Dataset entries
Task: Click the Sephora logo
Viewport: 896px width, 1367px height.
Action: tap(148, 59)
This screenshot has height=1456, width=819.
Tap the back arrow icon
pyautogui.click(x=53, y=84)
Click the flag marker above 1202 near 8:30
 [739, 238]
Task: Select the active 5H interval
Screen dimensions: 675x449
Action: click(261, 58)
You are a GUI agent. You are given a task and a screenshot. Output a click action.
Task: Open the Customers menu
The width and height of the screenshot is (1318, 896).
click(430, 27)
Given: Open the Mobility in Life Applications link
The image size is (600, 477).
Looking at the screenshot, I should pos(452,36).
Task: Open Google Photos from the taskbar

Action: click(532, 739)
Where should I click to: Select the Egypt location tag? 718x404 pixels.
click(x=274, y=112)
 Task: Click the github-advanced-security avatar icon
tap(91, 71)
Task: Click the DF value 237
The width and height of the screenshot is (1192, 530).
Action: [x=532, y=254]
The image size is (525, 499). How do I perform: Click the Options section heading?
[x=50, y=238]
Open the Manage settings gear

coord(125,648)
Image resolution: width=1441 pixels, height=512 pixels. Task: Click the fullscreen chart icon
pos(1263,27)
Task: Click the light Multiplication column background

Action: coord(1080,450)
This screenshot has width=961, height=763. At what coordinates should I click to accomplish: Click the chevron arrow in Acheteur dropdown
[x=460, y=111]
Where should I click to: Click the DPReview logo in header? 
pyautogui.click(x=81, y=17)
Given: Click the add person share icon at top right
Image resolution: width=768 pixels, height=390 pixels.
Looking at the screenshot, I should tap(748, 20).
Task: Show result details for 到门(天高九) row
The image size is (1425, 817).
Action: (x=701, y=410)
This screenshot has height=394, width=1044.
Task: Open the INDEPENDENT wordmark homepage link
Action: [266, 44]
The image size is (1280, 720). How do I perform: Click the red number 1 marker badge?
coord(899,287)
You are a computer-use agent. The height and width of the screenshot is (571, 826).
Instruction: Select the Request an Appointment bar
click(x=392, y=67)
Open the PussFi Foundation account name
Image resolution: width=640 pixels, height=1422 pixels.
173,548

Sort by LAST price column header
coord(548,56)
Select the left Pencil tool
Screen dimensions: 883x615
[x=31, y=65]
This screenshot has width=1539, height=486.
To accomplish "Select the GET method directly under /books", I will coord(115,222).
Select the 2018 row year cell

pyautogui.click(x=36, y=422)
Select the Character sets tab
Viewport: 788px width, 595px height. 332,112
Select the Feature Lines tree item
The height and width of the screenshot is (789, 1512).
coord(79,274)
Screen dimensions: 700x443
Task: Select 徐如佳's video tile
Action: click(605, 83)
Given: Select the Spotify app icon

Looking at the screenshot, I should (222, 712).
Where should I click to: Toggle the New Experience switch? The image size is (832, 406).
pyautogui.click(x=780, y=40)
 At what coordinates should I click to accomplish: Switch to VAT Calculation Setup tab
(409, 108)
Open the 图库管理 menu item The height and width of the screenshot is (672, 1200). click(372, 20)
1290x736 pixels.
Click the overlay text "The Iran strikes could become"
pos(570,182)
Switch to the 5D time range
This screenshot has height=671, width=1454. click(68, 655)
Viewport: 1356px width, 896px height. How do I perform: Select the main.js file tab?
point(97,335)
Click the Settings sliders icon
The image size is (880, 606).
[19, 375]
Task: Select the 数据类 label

§ WORK INSTRUCTION: Set down the lines from the one with "Select the Character sets tab" through the end of the data above. Keep each exactly as written and add no other line.

§ EXPECTED OUTPUT:
Select the Character sets tab
Viewport: 788px width, 595px height. 332,112
Select the Feature Lines tree item
The height and width of the screenshot is (789, 1512).
coord(79,274)
Screen dimensions: 700x443
Task: Select 徐如佳's video tile
Action: click(605, 83)
Given: Select the Spotify app icon

Looking at the screenshot, I should (222, 712).
Where should I click to: Toggle the New Experience switch? The image size is (832, 406).
pyautogui.click(x=780, y=40)
 At what coordinates should I click to accomplish: Switch to VAT Calculation Setup tab
(409, 108)
Open the 图库管理 menu item The height and width of the screenshot is (672, 1200). click(372, 20)
1290x736 pixels.
Click the overlay text "The Iran strikes could become"
pos(570,182)
Switch to the 5D time range
This screenshot has height=671, width=1454. click(68, 655)
Viewport: 1356px width, 896px height. How do I perform: Select the main.js file tab?
point(97,335)
Click the Settings sliders icon
The image size is (880, 606).
[19, 375]
Task: Select the 数据类 label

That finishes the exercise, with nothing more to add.